[DATA PROVIDED — start]
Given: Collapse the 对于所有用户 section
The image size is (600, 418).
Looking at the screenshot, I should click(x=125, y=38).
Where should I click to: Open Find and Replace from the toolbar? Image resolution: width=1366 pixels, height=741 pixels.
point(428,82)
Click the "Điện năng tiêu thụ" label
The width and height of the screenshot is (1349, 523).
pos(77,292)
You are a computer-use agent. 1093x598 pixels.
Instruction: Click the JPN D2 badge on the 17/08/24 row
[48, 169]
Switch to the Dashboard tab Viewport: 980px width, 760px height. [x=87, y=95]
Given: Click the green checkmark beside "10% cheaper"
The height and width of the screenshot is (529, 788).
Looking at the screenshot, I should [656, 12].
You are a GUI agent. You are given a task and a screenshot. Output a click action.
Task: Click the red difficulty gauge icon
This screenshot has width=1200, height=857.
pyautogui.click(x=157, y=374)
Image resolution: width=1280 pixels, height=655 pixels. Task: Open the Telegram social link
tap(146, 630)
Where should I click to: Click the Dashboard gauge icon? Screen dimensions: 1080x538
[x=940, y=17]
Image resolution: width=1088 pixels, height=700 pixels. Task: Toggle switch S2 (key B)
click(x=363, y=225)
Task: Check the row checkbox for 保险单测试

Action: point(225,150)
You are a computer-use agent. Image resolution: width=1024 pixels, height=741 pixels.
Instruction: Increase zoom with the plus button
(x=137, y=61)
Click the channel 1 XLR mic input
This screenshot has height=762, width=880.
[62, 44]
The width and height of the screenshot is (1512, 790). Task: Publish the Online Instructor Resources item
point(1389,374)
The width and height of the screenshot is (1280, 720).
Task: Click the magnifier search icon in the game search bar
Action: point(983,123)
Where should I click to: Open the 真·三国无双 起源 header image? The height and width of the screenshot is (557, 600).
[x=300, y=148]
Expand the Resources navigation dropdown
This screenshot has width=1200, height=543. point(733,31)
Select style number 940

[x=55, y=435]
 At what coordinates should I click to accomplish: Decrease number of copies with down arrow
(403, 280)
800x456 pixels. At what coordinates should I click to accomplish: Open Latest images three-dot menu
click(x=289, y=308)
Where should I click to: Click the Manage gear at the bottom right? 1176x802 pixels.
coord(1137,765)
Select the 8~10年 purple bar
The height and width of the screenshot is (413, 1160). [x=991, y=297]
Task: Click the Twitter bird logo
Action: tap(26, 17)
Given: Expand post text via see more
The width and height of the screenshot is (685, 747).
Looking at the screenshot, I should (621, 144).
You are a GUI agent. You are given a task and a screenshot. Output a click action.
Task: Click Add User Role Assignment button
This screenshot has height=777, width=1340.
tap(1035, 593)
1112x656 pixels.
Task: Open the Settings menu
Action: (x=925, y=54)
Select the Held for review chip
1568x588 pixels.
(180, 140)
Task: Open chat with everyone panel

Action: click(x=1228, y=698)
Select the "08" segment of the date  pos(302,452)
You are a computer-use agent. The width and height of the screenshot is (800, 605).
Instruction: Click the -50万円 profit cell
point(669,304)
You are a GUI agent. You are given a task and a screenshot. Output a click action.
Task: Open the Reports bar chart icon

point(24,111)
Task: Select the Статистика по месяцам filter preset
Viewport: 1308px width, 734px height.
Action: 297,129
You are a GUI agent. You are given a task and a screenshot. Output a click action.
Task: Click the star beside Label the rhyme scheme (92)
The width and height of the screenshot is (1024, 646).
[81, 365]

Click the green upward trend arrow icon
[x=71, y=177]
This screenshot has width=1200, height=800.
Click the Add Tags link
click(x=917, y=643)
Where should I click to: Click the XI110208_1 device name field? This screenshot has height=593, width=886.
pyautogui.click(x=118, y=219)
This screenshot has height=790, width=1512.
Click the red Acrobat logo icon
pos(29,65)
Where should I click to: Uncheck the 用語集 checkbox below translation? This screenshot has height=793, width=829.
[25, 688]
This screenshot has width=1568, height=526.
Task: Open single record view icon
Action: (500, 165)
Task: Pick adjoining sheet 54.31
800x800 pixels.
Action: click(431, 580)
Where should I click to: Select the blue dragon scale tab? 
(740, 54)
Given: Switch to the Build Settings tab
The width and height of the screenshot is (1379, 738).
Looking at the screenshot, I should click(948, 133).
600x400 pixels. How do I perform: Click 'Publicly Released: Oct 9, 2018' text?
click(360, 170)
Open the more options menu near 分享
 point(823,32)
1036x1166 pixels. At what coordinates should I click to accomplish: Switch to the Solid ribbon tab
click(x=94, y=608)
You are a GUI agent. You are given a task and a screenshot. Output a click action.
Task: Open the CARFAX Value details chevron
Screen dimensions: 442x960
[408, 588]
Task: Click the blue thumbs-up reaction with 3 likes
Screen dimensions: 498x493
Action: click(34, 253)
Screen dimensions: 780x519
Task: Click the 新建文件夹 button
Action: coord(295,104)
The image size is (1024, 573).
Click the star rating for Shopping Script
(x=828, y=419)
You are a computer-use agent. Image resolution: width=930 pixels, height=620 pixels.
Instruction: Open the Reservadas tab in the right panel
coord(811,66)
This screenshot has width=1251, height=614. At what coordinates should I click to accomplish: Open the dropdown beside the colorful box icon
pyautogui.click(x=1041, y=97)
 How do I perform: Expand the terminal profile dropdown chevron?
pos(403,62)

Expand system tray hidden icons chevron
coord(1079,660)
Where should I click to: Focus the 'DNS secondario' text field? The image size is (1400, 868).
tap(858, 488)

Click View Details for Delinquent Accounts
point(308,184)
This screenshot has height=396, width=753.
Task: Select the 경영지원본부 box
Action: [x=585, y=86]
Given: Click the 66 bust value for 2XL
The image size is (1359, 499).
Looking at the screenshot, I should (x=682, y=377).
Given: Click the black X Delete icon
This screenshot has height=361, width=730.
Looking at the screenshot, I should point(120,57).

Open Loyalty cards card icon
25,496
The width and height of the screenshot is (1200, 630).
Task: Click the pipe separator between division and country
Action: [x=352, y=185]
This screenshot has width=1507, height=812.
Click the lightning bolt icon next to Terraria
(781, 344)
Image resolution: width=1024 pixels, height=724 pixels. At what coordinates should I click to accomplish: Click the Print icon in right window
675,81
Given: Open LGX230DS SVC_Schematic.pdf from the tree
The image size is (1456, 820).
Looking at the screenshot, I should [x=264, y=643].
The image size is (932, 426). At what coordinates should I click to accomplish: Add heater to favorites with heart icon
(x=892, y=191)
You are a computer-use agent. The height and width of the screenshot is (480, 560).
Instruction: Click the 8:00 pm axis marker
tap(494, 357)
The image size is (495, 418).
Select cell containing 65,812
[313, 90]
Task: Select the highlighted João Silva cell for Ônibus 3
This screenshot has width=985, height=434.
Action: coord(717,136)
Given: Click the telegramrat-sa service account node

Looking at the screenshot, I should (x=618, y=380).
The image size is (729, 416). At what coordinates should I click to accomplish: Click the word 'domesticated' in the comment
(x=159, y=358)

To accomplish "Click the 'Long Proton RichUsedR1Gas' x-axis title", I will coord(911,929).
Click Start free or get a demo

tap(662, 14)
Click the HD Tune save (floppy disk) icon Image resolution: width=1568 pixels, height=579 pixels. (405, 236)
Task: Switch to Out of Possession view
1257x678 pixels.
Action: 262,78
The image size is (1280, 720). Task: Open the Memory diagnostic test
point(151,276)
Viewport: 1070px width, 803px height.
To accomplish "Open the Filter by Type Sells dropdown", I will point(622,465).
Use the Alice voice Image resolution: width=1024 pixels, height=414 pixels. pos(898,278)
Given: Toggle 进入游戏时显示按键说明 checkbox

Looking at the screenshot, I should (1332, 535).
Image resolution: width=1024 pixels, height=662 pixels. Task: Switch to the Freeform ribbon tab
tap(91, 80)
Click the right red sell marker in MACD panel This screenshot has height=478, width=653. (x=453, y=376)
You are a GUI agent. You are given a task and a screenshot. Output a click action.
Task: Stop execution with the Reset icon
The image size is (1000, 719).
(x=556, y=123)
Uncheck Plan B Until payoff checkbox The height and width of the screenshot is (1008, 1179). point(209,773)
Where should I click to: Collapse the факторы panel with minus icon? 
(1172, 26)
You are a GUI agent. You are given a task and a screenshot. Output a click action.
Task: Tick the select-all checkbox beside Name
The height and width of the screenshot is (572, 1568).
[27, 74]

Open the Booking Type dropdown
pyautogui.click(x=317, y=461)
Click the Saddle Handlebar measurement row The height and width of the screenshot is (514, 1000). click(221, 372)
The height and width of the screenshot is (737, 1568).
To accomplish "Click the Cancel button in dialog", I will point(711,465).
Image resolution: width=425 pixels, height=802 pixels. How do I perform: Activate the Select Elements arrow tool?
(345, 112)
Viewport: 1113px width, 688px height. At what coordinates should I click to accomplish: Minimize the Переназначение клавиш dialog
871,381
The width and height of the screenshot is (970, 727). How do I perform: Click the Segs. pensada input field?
[DATA PROVIDED — finish]
**WHAT THE TASK ASKS:**
Reproduce each line of the material that mentions "computer".

**RESULT OF THIS EXERCISE:**
You are a computer-use agent. 1093x598 pixels.
You are a computer-use agent. Image resolution: width=1024 pixels, height=741 pixels.
You are a computer-use agent. The width and height of the screenshot is (800, 605).
You are a computer-use agent. Image resolution: width=930 pixels, height=620 pixels.
You are a computer-use agent. The height and width of the screenshot is (480, 560).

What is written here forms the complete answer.